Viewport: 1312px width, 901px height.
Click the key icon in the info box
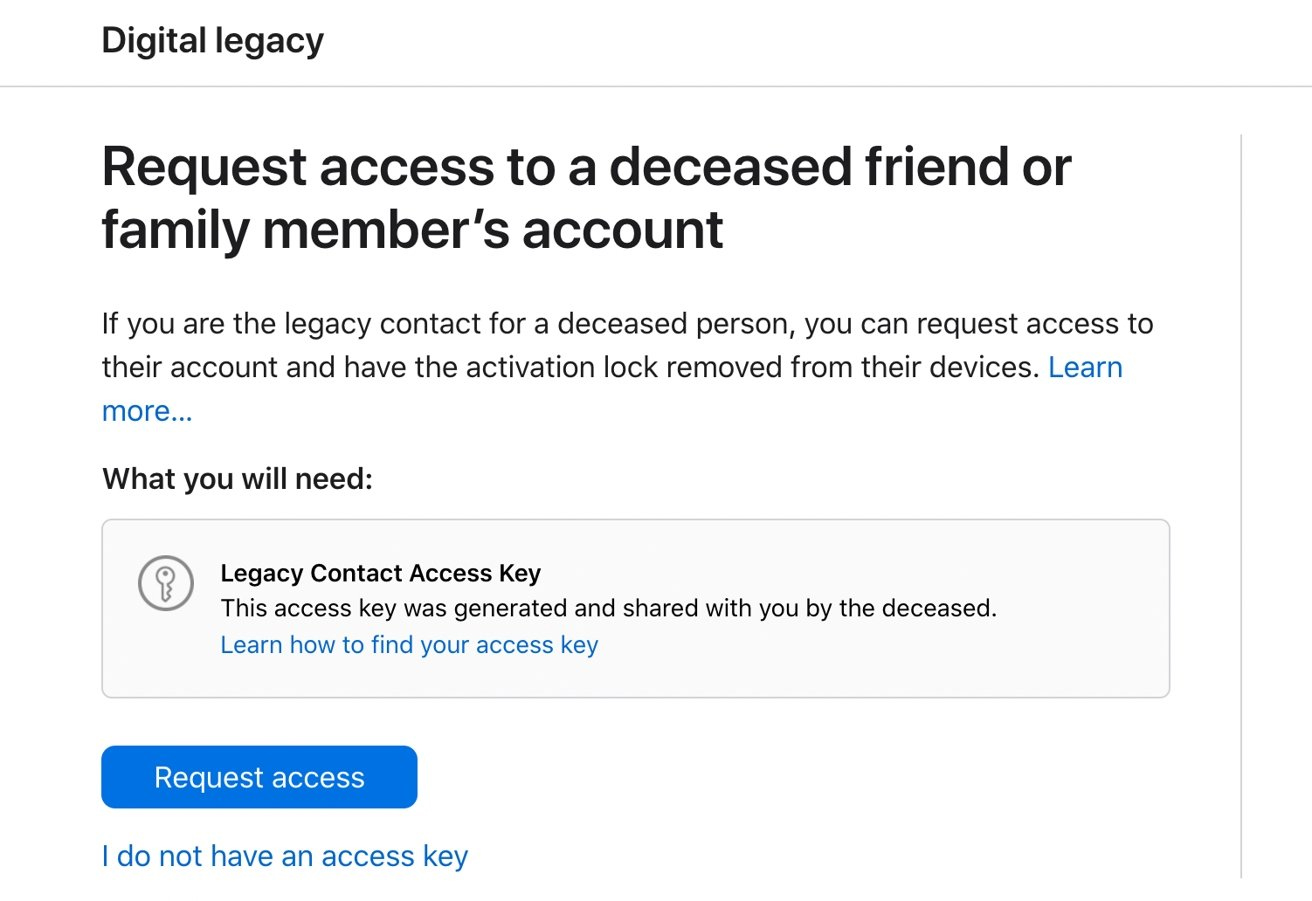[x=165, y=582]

______________________________

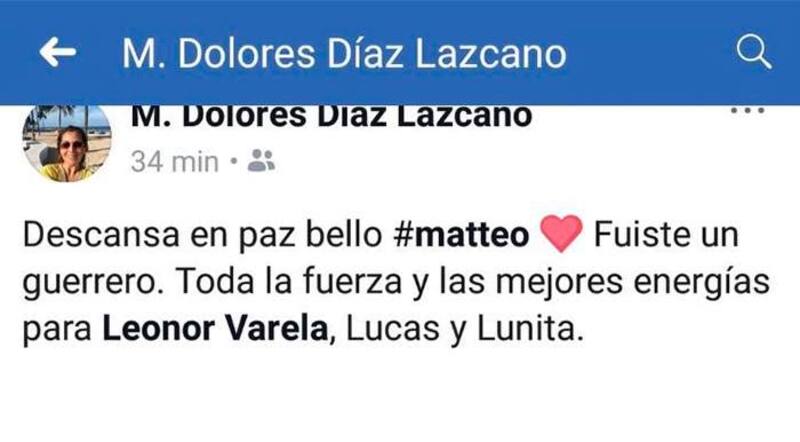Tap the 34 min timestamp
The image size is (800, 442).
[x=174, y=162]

______________________________

Rewrite the material between the line holding "Viewport: 1312px width, 901px height." and the line holding "[x=165, y=582]", inclusive, with the requests kept. Scale each coordinate in the answers by 0.55, round to whole numbers with halves going up, and leave the pictures out.

- **Expected answer**:
Viewport: 1312px width, 901px height.
Click the key icon in the info box
[x=91, y=320]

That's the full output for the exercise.